By Guest Blogger
(Dear reader – I’m thrilled to be writing the occasional piece for Write on the Water. I’m sure you’ve noticed that Christine, Mike and Victoria are not only all good writers, but very different writers. So you won’t be surprised to find that I’m yet a fourth flavor of a writer on the water. I’m a freelance boating writer and publisher of an online magazine devoted to cruising called OceanLines. I’m also an aspiring novelist with about 70 percent of my first novel written.)
No matter what kind of writing we all do, most of us have a special place to do that writing – a dedicated place; familiar, comfortable and productive. For me, it’s my landlocked office at the house. I haven’t yet been able to move aboard, although with my oldest daughter graduating from college in a few weeks and my youngest finishing her sophomore year, I can see the light at the end of the financial tunnel.

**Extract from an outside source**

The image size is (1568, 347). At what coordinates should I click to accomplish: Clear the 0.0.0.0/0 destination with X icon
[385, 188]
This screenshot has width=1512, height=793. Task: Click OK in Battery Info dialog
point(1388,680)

My writing space is a great place for me to conduct the business of freelance writing. I have a nice desk and computer setup, with two big screens in front of me to keep references at hand while I write. I have whiteboards on the walls with notes about projects and priorities. There are bookshelves all around and a big bay window let’s me watch the small world of my neighborhood while I write.
It’s all very functional and helpful. But it’s not very inspirational. Everything I write about (even my nascent novel) has to do with being on the water and my readers need to feel the water in my stories. And yet, from my keyboard, there is no water even in sight. Every word I write here is born from an experience somewhere else; from somewhere on the water. Whether I’m writing a magazine article about a boat test, or recounting an offshore delivery trip on a trawler, I must recapture the experience in detail. That’s not impossible since there are many ways to capture bits of the experience – photos, videos, audio recordings, hand-written notes. But (warning – obvious statement ahead) it is essential to actually BE on the water.

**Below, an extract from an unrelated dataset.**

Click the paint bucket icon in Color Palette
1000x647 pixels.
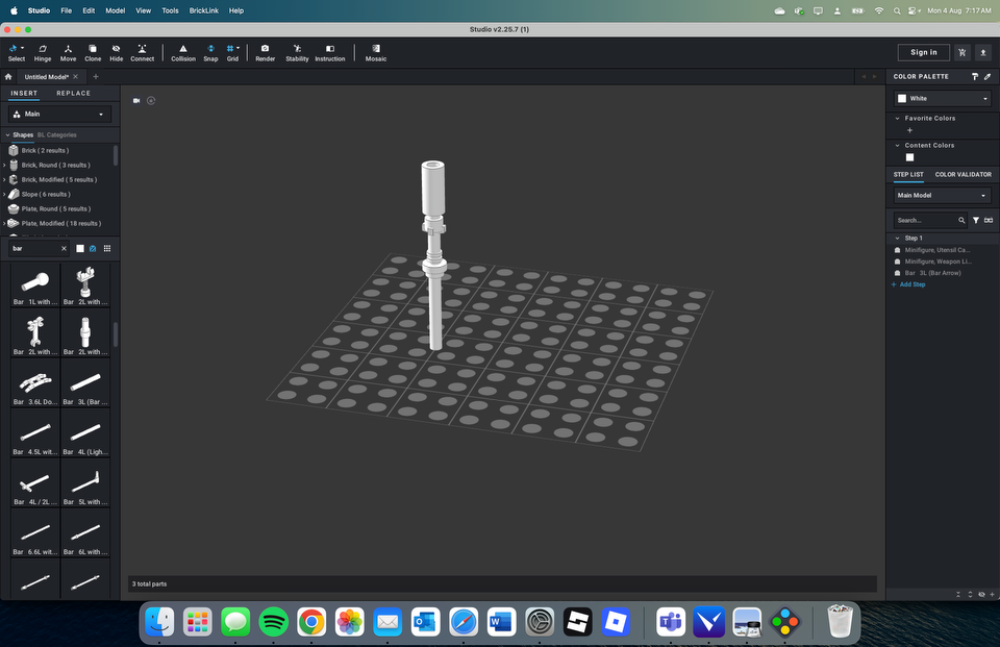(x=975, y=77)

Like many boaters, I am transformed when I’m out on the water. I am more alive; more sentient and involved. The pleasant, but sterile and bland environment of my office is gone; replaced by a vibrant, dynamic assault on all of my senses. My lungs fill with salt air and the scents of the waterfront. The sounds and rhythms of the water moving around me seep into my muscles and skeleton, eventually moving me in time to the motion of the sea itself. And the sights? Well, those are enough to make you laugh at all the folks standing around the docks at Key West waiting to see a pretty sunset. At sea, you see those all the time and they go way beyond “pretty.”
All this sensory stimulation serves to turbocharge my mind. I begin to notice more than just the sublime. The difference in the angle of approaching waves created by the long-distance ocean swell and those pushed by the local winds suddenly sticks out. The predictable way in which the bow of the boat falls into the trough between the waves and then climbs the face of the next swell imprints itself. The manner in which each of the Shearwaters glide down to the boat from astern, pass back and forth overhead and then disappear into the distance ahead becomes routine.
So when I come ashore again, I bring my video, my digital photos, the measurements and data logs. But I also bring with me indelible memories of things more important – things that always draw me back to the water. These memories are the ones I try to convey in my writing, that I might distinguish what I write from what is too commonly offered in today’s publications.